● Extract:
● ● ● ● ● ● ●
Making a Fresh Start with Chronic Illness
I come to the idea of a fresh start from my meditation practice. I sit (on my chair, because sitting on the floor is impossible for me) intending to focus on my breath. Instead, my mind wanders wildly. My practice, then, is to bring my attention back to my breath. I get a fresh start. This process of releasing preoccupation, returning to intention and recommitting to my practice is an important one in my life.
I’m wondering if it may also be helpful as a response to chronic illness.
The monster of chronic illness dances beside me. When I was first diagnosed, I feared that I would become the monster – that there would be no part of my life untouched by illness. I feared that chronic illness would define me. Now, thirty years later, I know that while illness is part of who I am – and has helped make me who I am – it is not all of who I am. I cannot take a fresh start out of the illness, but I can take a fresh start within it.
What part of my response to illness is feeling stale, dysfunctional or outmoded?
I want to consider this question in two ways: physical and mental. My first step turned out to be a sort of inventory.
Physical
I imagined my way through a typical day and asked: what is physically awkward or uncomfortable? I made a list.
I noticed that some items on the list are imaginary. Things are okay now, but I’m afraid they might become awkward or uncomfortable in the future. Silly me. My mother called that “borrowing trouble.” She told me not to do it. I wrote the word “future” beside nearly half the items on my list.
For the remaining items, I generated a possible solution and a first step toward that solution. These fell into three categories:
- I can do this by myself.
- I need help from a friend or family member.
- I need help from a professional.
Now I’m left with actions I can take. (If I couldn’t think of a solution or a first step, asking for help problem-solving would be the first step.)
● ● ● ● ● ● ●
● Activity:
Please state what the essay says the writer's mother called worrying about things that might become awkward or uncomfortable in the future. The rows below come from a different source than the essay.

● Given information:
● ● ● ● ● ● ●
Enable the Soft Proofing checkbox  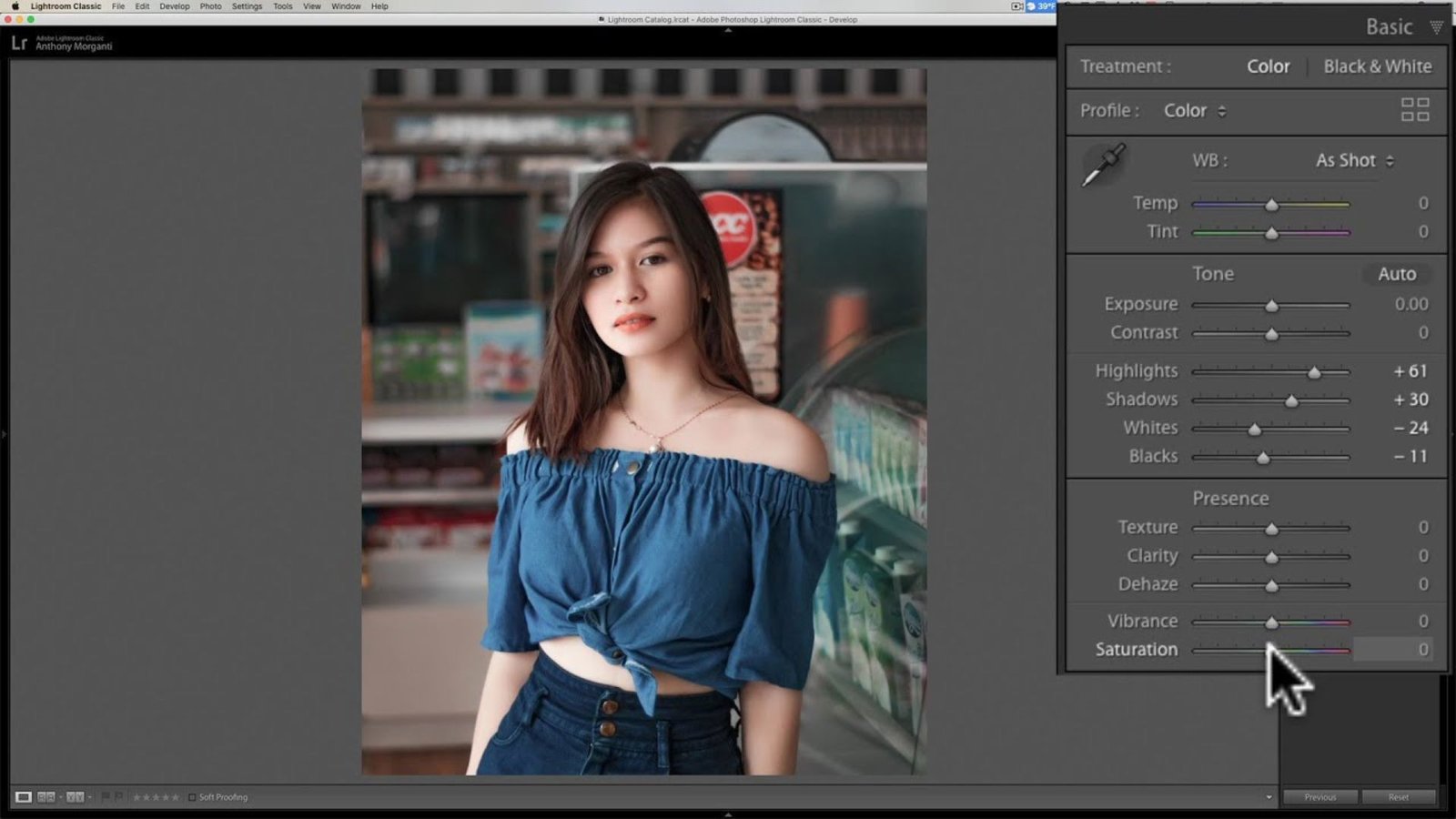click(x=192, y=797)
● ● ● ● ● ● ●
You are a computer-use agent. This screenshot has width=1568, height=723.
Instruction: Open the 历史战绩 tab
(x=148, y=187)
● ● ● ● ● ● ●
● Answer to the exercise:
She called it "borrowing trouble."